▸ **Task directions**:
Pick out each line in the rows below that contains the string "icon". Case counts.

▸ **Stored data entries**:
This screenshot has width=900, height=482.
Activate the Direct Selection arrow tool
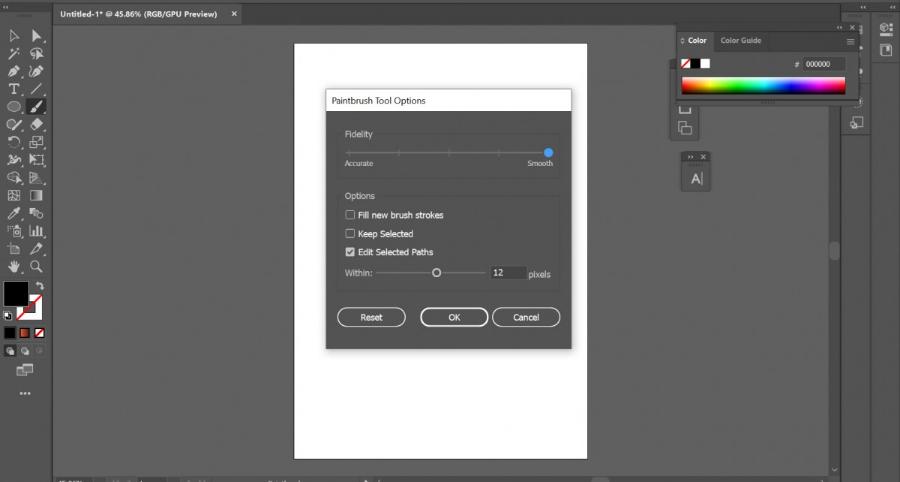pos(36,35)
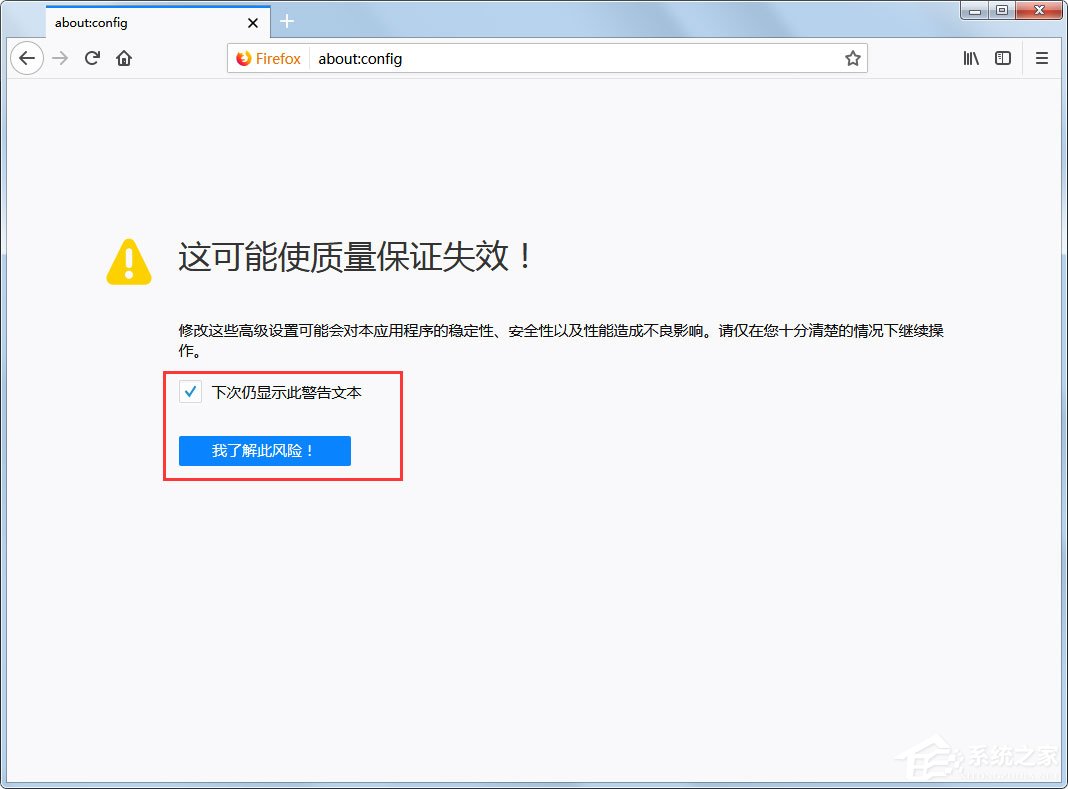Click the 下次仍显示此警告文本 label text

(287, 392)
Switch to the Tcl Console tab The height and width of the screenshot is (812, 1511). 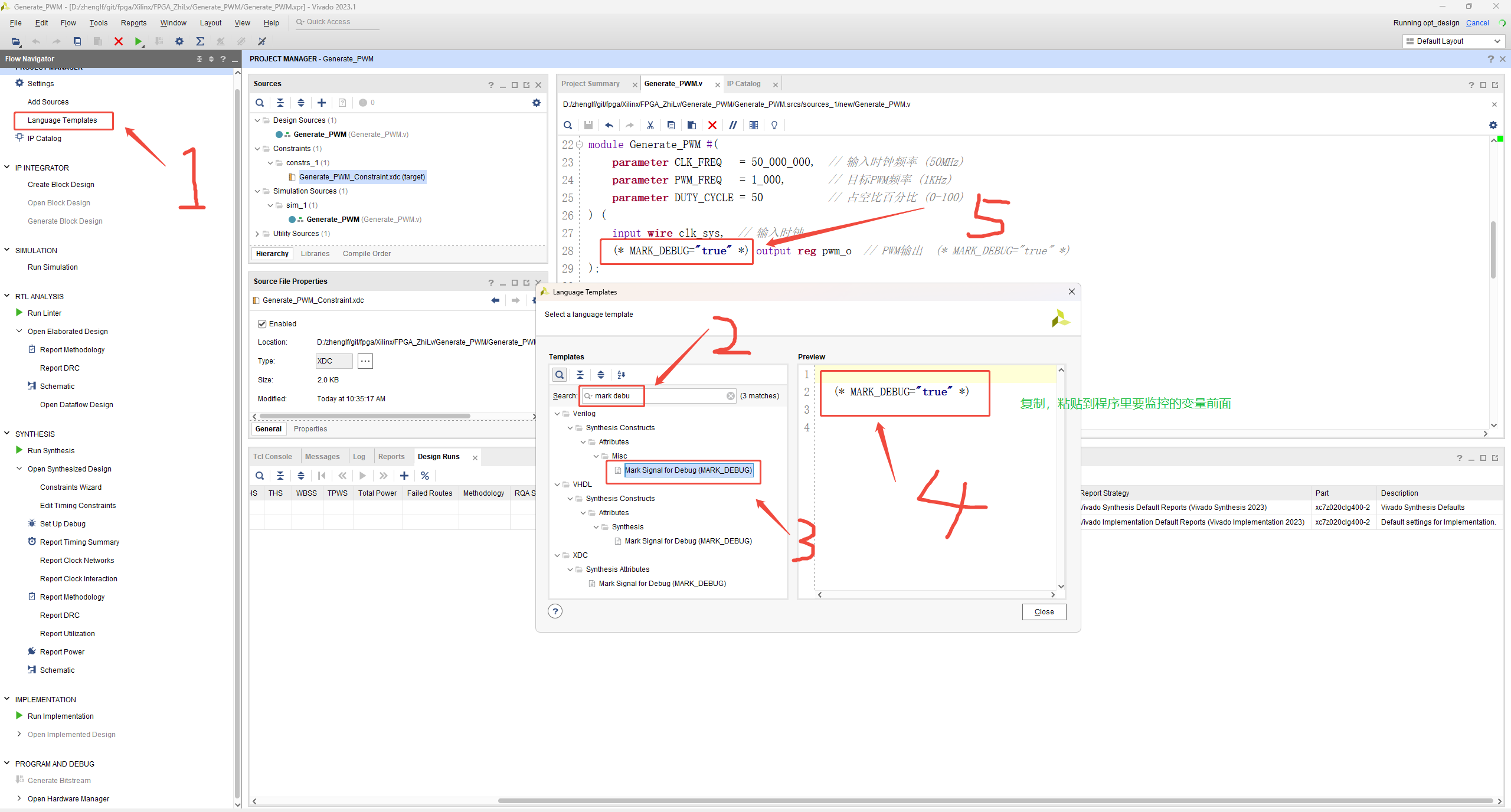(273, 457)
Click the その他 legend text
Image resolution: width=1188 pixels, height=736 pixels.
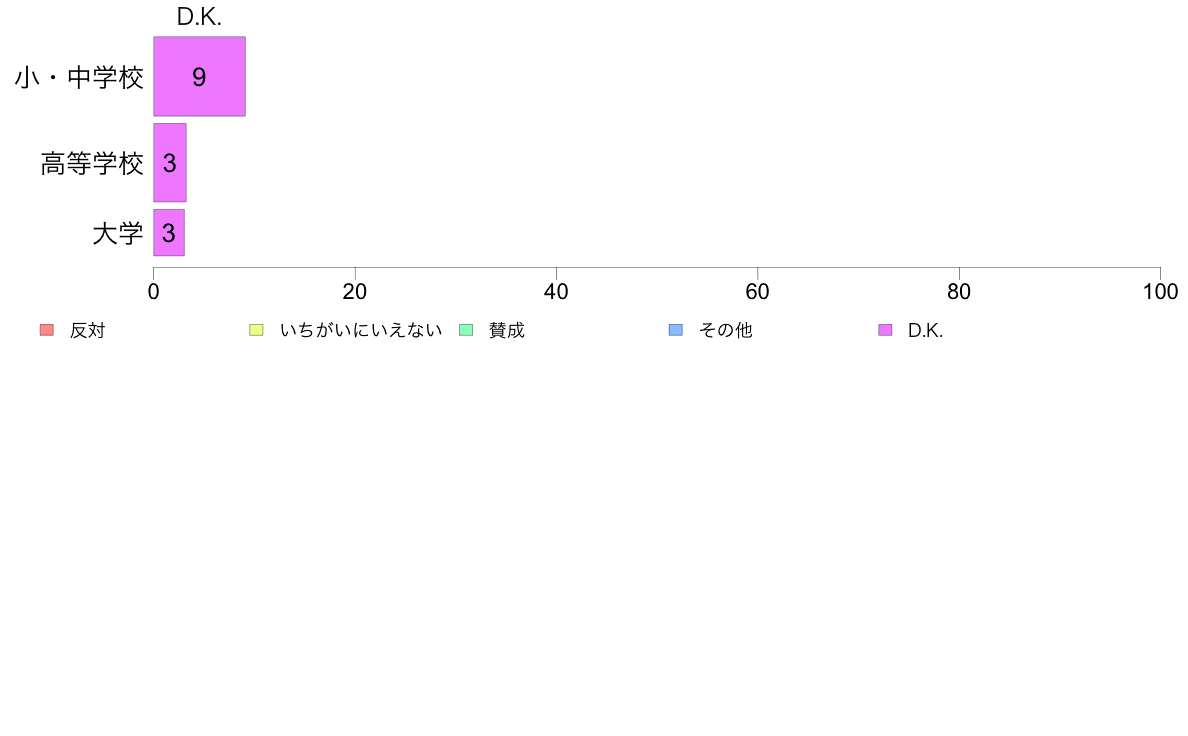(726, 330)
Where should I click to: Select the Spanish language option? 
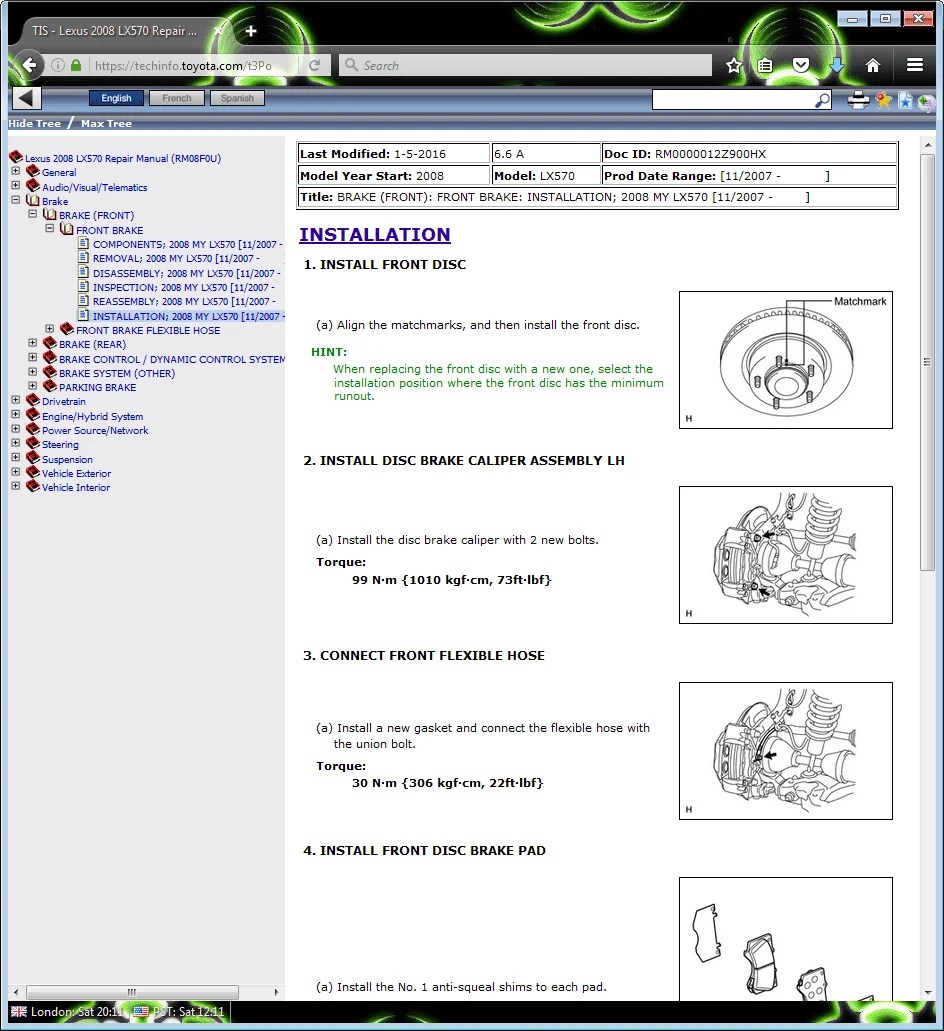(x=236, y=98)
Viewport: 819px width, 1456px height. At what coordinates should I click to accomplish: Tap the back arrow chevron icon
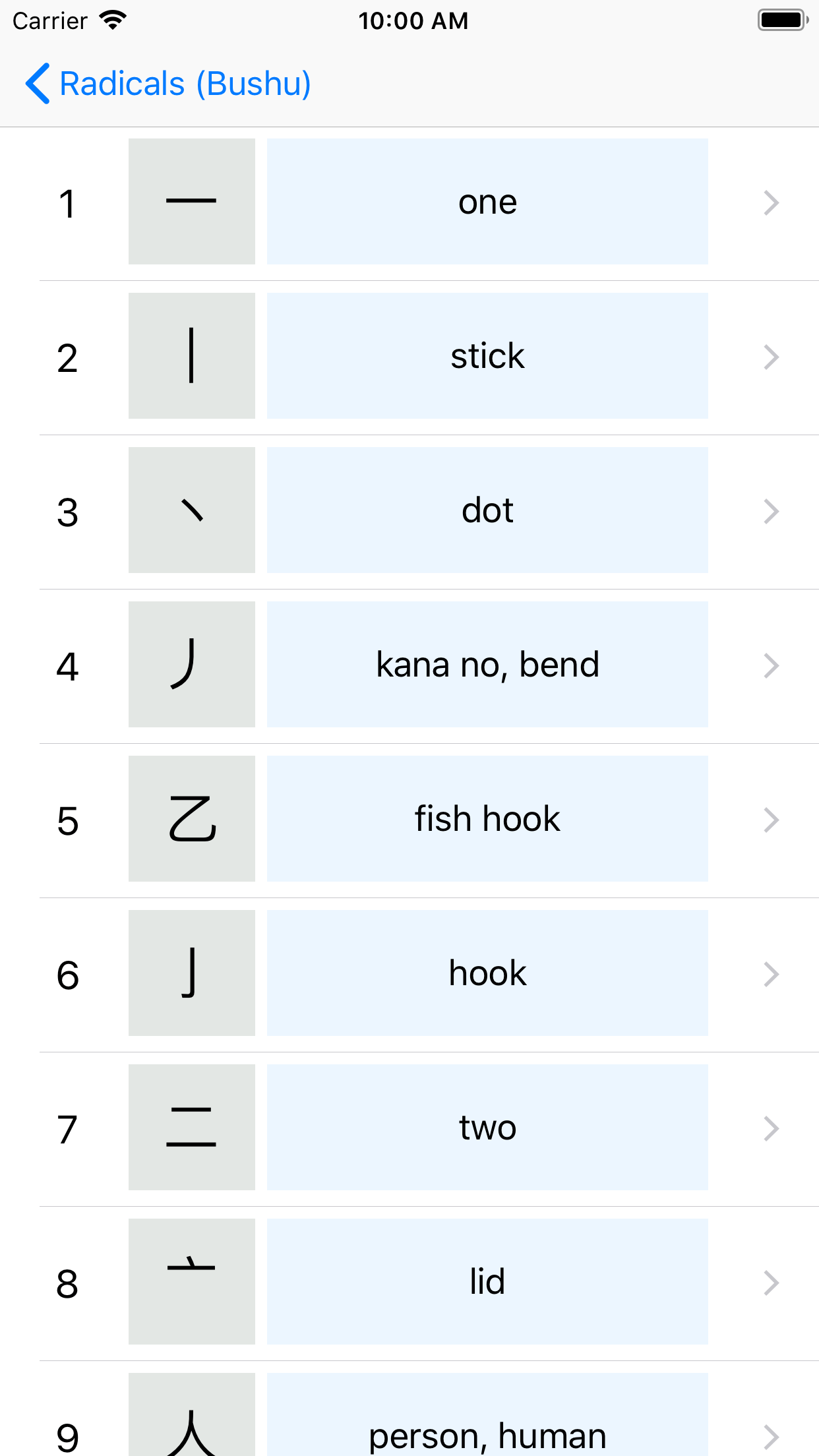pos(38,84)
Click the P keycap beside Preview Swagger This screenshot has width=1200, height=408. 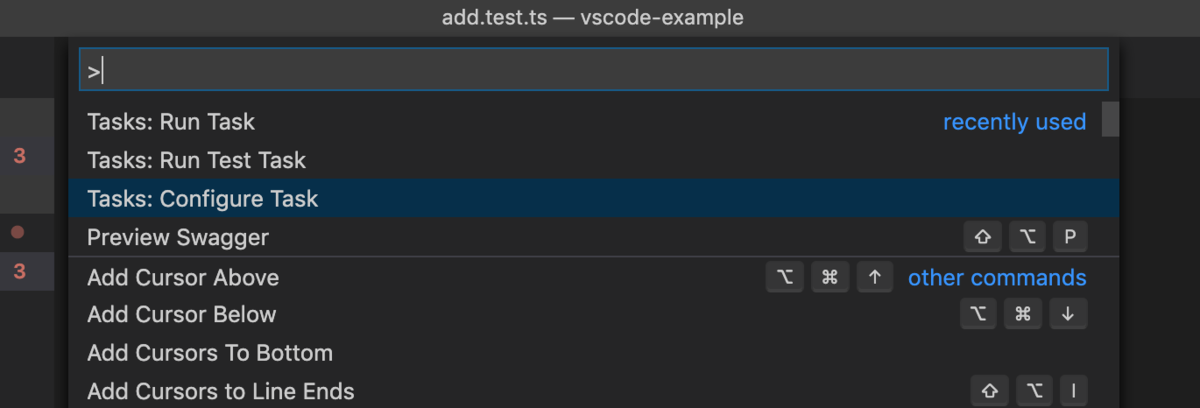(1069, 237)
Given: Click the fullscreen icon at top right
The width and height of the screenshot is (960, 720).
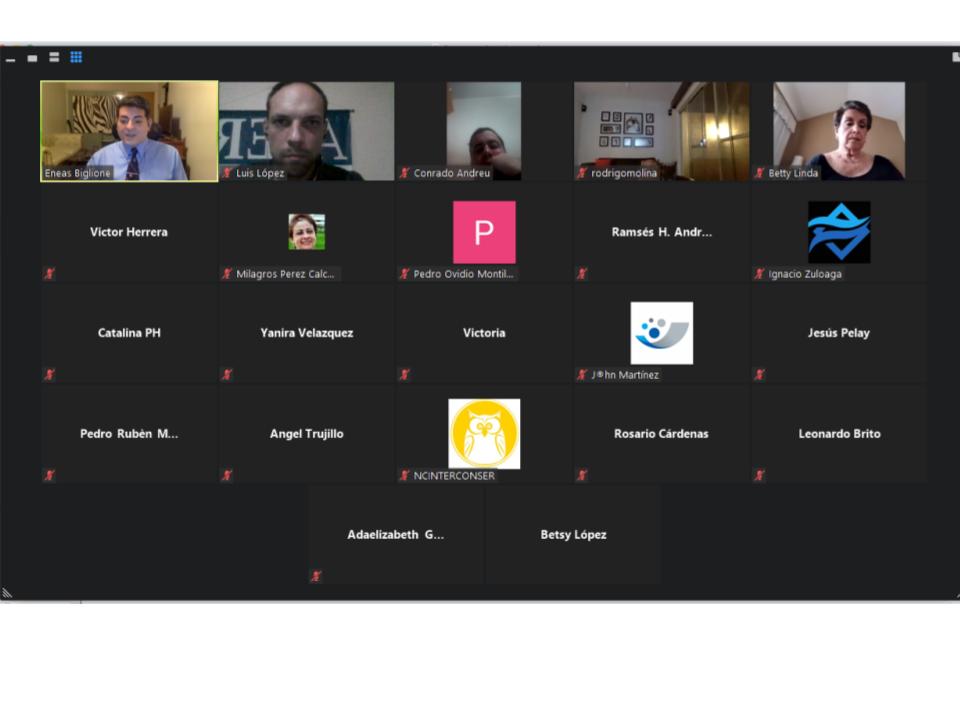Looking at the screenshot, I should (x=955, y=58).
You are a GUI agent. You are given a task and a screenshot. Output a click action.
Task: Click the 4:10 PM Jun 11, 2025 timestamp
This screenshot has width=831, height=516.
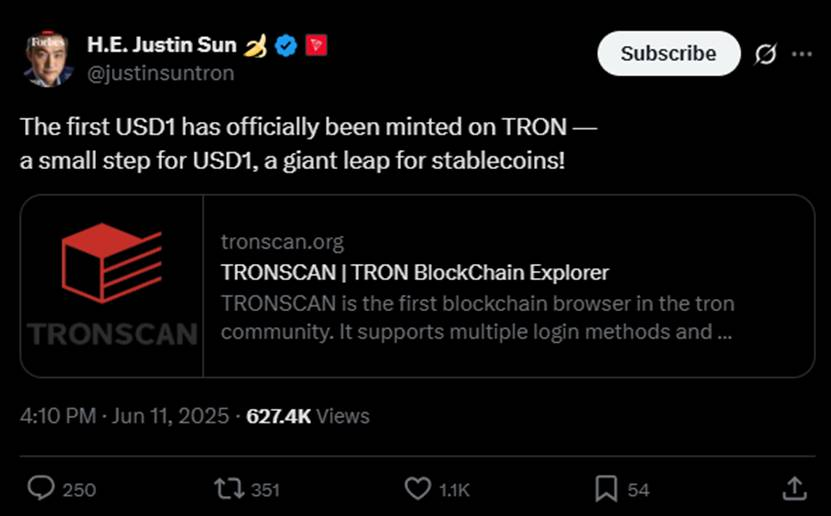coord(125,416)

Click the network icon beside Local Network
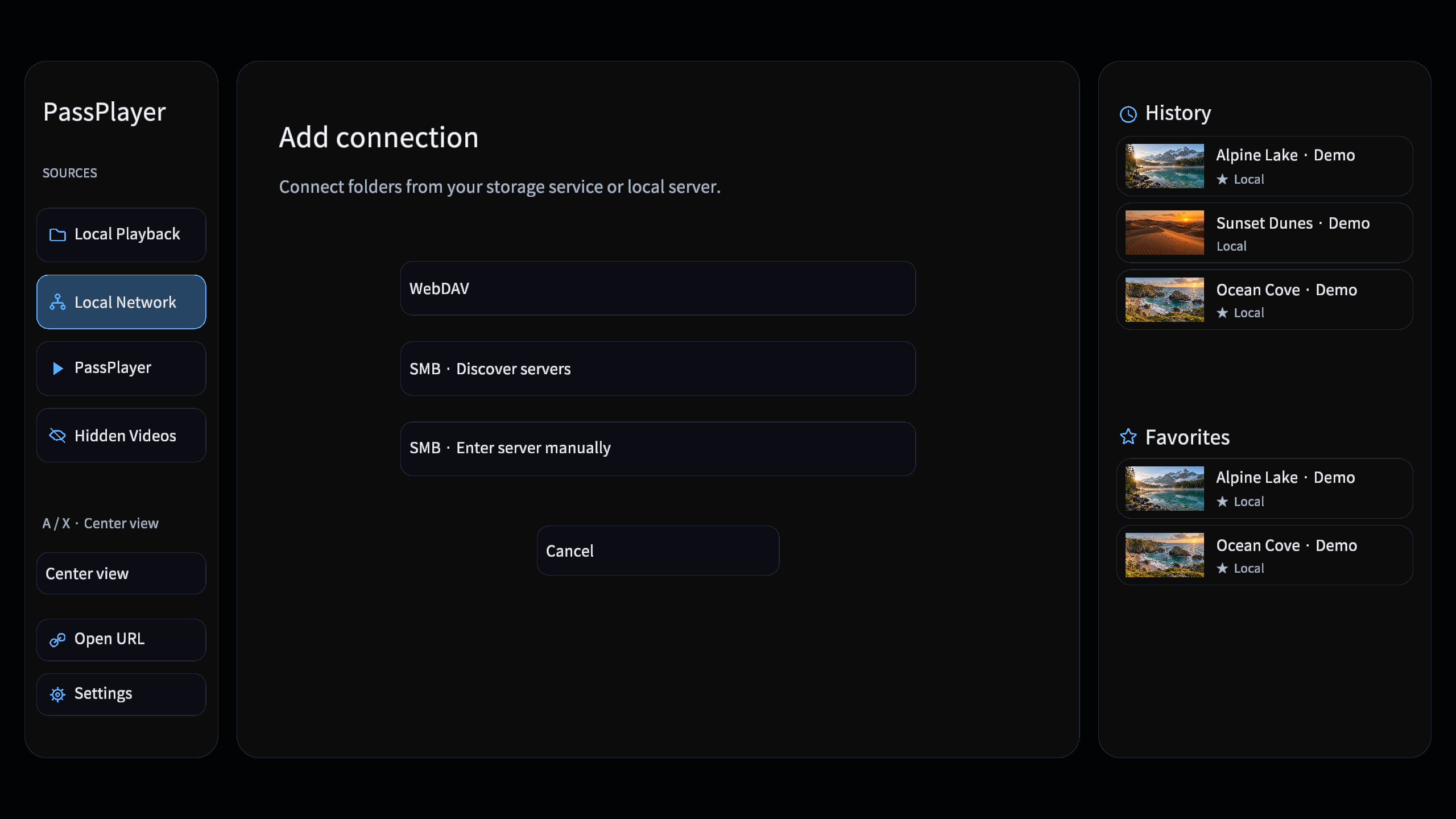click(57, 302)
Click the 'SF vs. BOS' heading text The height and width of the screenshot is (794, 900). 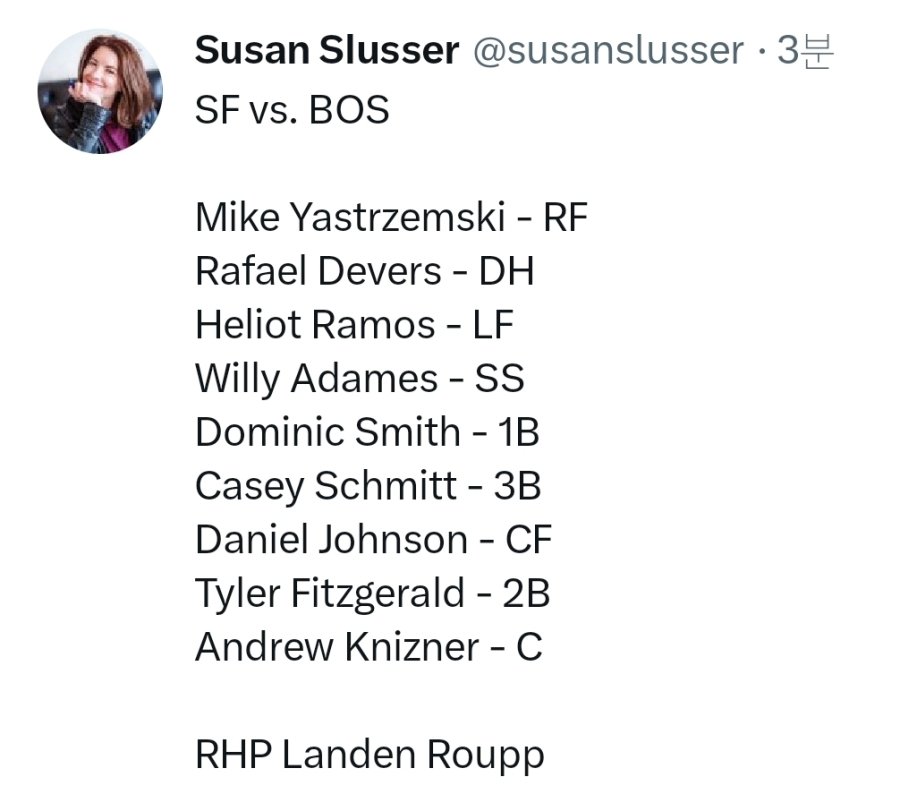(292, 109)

▸ **Task result**:
Viewport: 819px width, 1456px height. At what coordinates should I click to accomplish: Tap the back arrow chevron icon
Given: Click the fullscreen icon at top right
Click the network icon beside Local Network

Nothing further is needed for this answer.